EXERCISE OBJECTIVE:
Repeat exactly, and only, the lines from the line bearing "You are a GUI" through the end of the material. Do not copy the pictures.

*** RECORDS FOR THE TASK Section Begins ***

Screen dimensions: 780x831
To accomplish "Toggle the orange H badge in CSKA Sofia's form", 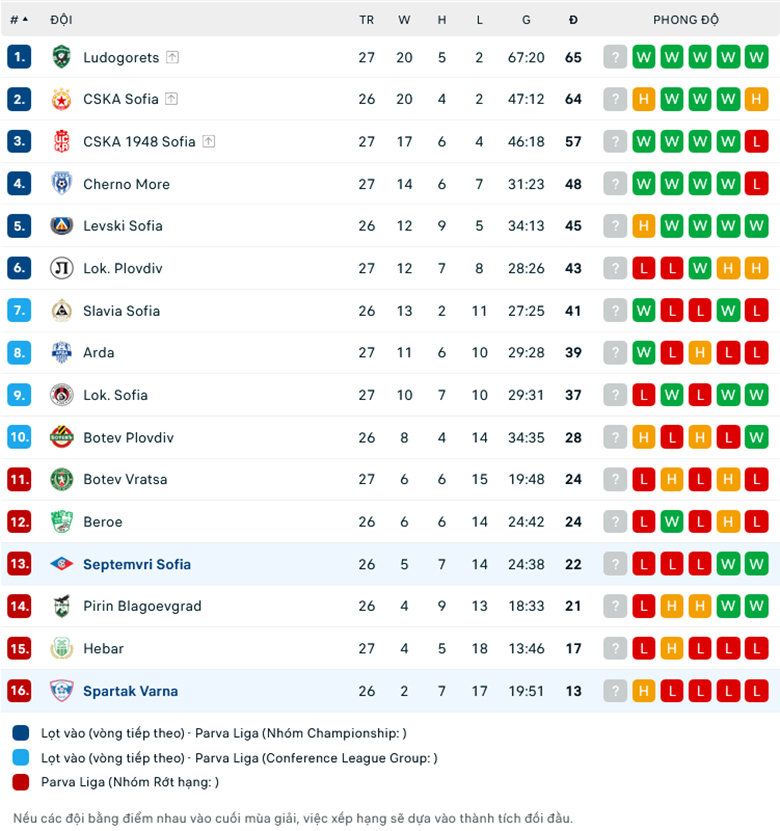I will point(644,99).
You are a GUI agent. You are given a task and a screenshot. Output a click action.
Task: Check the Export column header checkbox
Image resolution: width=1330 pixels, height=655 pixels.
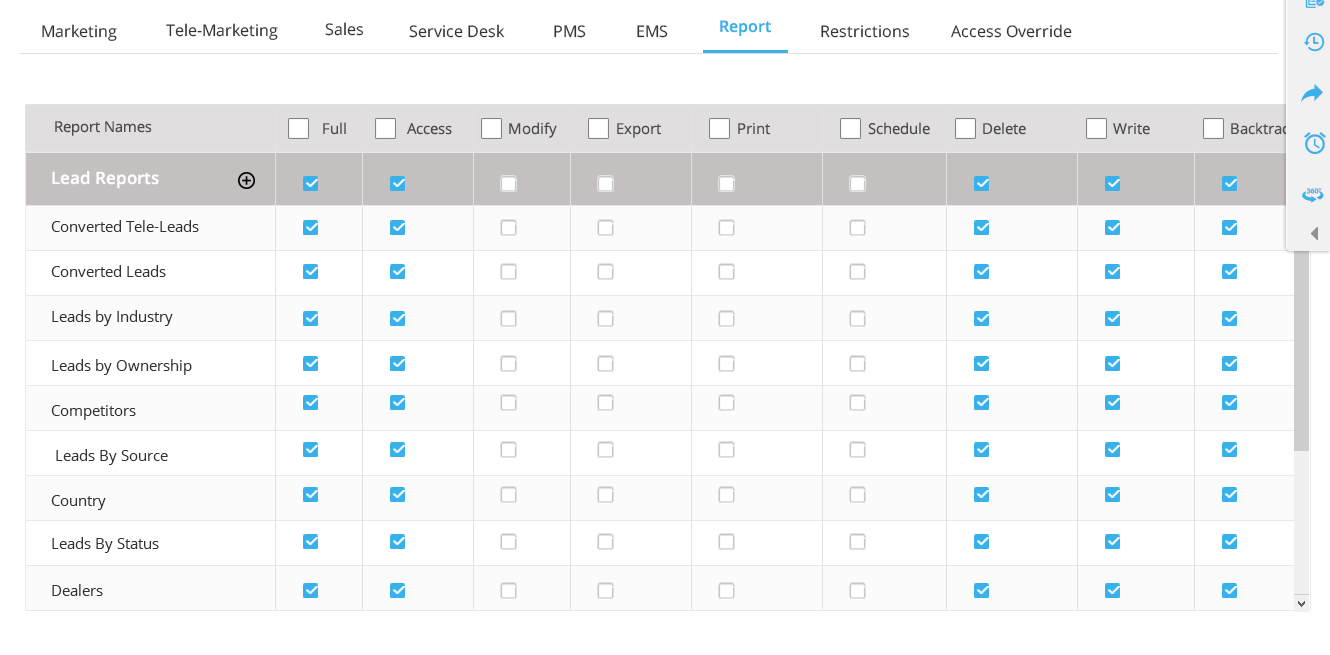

*** RECORDS FOR THE TASK Section Ends ***

COMPLETED TASK:
You are a GUI agent. You are given a task and a screenshot. Output a click action.
Task: Check the Export column header checkbox
Image resolution: width=1330 pixels, height=655 pixels.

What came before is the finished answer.